リザーバコンピューティングを用いた学習内容再利用のための継続階層学習

杉野 峻生(1751056)


近年,深層ニューラルネットワーク(DNN)の発展によって様々な入出力関係を表現できるようになり,この技術を強化学習と組み合わせてロボットの制御に活用する事例が増えている.ただしDNNの学習には多くの時間やコストが要求され,既に学習した情報を改めて学習するのは非効率である.いかに学習した情報を再利用できるかが学習コスト軽減には重要と言える.

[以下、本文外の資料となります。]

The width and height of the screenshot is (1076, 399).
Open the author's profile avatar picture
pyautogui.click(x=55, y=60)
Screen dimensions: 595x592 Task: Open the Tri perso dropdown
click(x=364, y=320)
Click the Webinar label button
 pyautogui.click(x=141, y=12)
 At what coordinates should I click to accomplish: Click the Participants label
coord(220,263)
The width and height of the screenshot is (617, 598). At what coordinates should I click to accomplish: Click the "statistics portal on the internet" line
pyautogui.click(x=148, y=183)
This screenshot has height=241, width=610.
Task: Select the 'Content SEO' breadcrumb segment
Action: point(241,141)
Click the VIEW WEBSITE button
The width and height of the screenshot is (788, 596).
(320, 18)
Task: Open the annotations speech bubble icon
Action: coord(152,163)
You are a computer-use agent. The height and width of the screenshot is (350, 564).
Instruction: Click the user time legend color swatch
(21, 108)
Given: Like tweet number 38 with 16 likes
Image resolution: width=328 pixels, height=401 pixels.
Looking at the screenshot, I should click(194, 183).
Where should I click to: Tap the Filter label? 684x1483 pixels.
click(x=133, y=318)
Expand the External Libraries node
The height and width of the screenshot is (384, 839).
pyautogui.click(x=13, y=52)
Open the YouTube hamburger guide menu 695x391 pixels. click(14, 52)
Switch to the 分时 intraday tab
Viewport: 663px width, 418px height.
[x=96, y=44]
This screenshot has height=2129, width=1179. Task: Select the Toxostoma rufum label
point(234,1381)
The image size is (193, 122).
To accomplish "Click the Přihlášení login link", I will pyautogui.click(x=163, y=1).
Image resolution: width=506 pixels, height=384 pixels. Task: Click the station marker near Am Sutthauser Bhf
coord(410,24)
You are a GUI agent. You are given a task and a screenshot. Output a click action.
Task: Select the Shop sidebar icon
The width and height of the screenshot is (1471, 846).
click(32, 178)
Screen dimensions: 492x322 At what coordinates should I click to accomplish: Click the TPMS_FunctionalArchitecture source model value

本発表では,複数タスクを永続的に学習して再利用する「継続学習」と,タスク学習中に存在するサブタスクを陽に保持して再利用する「階層学習」の2つの側面から,過去の学習情報の再利用を狙う.継続学習について,リザーバコンピューティングと呼ばれるネットワークモデルを利用し,モジュール構造を持つネットワークで設計することで,学習した内容を失うことなくオンラインでの学習を可能とする枠組みを提案した.また階層学習について,タスクを分割して階層化することで高度なタスク学習を簡易化するとともに,通常のEnd-to-End学習が陽に抽出できないサブタスクを獲得し,別タスクの学習に利用可能とする枠組みを併せて提案した.

提案手法はBallArm環境による数値シミュレーションにおいてネットワークのモジュール化による学習内容の保持性能改善を確認した.また4脚ロボットの動力学シミュレーションにおいて,階層学習によるサブタスクの獲得および学習の簡易化を確認した.